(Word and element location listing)
***
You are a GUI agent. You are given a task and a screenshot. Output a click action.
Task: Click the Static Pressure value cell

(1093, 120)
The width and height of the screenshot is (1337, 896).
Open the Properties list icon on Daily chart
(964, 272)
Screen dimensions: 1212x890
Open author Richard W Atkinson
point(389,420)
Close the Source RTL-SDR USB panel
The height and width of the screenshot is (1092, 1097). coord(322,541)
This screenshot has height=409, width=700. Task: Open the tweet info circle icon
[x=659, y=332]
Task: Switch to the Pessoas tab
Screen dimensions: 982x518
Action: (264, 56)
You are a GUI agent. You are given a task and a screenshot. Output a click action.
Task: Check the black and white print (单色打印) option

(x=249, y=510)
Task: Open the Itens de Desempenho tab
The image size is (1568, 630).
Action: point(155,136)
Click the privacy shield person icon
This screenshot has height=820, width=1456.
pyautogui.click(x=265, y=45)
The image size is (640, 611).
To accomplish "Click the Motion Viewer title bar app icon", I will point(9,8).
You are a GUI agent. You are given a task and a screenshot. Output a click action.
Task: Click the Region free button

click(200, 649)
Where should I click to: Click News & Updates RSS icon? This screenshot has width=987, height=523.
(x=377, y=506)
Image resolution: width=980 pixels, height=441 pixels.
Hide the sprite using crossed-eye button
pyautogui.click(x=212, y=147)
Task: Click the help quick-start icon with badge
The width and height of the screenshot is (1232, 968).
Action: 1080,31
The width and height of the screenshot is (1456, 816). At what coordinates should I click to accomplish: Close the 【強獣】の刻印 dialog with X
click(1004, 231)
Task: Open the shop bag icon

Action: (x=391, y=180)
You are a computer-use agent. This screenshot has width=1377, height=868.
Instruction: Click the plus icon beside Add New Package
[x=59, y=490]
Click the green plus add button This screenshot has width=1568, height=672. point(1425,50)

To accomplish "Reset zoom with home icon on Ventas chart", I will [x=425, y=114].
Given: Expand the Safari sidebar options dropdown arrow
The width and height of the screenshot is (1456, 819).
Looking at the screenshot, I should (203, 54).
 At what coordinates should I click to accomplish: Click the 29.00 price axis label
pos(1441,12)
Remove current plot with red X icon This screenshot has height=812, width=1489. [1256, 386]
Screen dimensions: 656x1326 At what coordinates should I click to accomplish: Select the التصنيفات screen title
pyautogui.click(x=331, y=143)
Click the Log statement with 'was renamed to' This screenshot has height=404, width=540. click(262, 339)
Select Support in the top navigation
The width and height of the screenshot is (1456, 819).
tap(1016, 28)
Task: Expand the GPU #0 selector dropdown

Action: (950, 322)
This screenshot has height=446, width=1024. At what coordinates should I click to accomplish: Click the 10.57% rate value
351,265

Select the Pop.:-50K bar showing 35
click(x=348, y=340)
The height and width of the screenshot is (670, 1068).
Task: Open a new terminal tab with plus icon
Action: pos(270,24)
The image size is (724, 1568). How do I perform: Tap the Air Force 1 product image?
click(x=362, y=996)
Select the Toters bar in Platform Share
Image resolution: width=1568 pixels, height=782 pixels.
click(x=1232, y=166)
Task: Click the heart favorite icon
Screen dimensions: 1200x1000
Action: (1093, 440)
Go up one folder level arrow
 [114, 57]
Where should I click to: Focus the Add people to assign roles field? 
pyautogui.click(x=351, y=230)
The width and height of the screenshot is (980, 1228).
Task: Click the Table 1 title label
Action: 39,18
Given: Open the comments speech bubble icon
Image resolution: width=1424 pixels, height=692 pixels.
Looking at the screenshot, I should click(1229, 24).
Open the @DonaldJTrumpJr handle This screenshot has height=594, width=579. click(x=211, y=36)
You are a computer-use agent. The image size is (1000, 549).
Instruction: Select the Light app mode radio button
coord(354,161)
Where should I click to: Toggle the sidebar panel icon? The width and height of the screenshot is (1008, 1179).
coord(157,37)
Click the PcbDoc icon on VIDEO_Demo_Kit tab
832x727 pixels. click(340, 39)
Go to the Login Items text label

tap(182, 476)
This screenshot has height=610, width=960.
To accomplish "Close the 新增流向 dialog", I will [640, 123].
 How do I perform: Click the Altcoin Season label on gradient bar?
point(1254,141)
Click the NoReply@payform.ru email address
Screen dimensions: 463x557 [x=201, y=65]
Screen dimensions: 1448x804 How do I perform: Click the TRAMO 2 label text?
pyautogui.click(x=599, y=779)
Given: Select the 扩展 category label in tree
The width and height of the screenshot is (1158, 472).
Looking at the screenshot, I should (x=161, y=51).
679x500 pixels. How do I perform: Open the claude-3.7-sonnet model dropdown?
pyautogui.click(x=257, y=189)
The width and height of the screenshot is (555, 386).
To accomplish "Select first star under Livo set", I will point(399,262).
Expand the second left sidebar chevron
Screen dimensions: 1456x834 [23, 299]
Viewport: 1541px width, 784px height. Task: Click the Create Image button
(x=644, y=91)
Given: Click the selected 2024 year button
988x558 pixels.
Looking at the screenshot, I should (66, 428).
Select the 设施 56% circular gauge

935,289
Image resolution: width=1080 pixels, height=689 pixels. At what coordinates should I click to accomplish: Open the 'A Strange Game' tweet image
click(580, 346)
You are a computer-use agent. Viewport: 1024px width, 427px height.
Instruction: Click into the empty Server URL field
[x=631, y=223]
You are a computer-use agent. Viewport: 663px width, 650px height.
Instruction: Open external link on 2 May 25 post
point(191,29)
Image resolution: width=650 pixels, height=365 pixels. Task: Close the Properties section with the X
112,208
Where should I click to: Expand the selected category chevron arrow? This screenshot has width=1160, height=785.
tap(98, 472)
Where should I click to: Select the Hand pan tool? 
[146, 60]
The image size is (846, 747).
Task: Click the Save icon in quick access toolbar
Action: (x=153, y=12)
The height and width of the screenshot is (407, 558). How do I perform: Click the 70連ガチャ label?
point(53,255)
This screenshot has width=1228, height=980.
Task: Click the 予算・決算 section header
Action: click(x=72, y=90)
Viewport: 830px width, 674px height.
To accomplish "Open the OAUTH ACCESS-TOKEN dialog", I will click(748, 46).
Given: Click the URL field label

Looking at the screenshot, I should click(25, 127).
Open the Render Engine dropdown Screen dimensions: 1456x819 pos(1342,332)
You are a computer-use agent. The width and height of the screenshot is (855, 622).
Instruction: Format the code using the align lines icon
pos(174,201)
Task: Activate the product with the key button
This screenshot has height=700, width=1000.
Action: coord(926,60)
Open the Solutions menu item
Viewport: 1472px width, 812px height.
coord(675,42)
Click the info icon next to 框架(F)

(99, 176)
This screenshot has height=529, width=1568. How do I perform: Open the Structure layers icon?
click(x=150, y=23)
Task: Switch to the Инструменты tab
***
▶ [Brief]
Rewrite the listing lines as a numbered list, starting at the line containing "This screenshot has height=446, width=1024." and ending at the line containing "point(1254,141)", with both of those lines included. Leave out any blank lines.

▶ [Result below]
1. This screenshot has height=446, width=1024. At what coordinates should I click to accomplish: Click the 10.57% rate value
2. 351,265
3. Select the Pop.:-50K bar showing 35
4. click(x=348, y=340)
5. The height and width of the screenshot is (670, 1068).
6. Task: Open a new terminal tab with plus icon
7. Action: pos(270,24)
8. The image size is (724, 1568). How do I perform: Tap the Air Force 1 product image?
9. click(x=362, y=996)
10. Select the Toters bar in Platform Share
11. Image resolution: width=1568 pixels, height=782 pixels.
12. click(x=1232, y=166)
13. Task: Click the heart favorite icon
14. Screen dimensions: 1200x1000
15. Action: (1093, 440)
16. Go up one folder level arrow
17.  [114, 57]
18. Where should I click to: Focus the Add people to assign roles field? 
19. pyautogui.click(x=351, y=230)
20. The width and height of the screenshot is (980, 1228).
21. Task: Click the Table 1 title label
22. Action: 39,18
23. Given: Open the comments speech bubble icon
24. Image resolution: width=1424 pixels, height=692 pixels.
25. Looking at the screenshot, I should click(1229, 24).
26. Open the @DonaldJTrumpJr handle This screenshot has height=594, width=579. click(x=211, y=36)
27. You are a computer-use agent. The image size is (1000, 549).
28. Instruction: Select the Light app mode radio button
29. coord(354,161)
30. Where should I click to: Toggle the sidebar panel icon? The width and height of the screenshot is (1008, 1179).
31. coord(157,37)
32. Click the PcbDoc icon on VIDEO_Demo_Kit tab
33. 832x727 pixels. click(340, 39)
34. Go to the Login Items text label
35. tap(182, 476)
36. This screenshot has height=610, width=960.
37. To accomplish "Close the 新增流向 dialog", I will [640, 123].
38.  How do I perform: Click the Altcoin Season label on gradient bar?
39. point(1254,141)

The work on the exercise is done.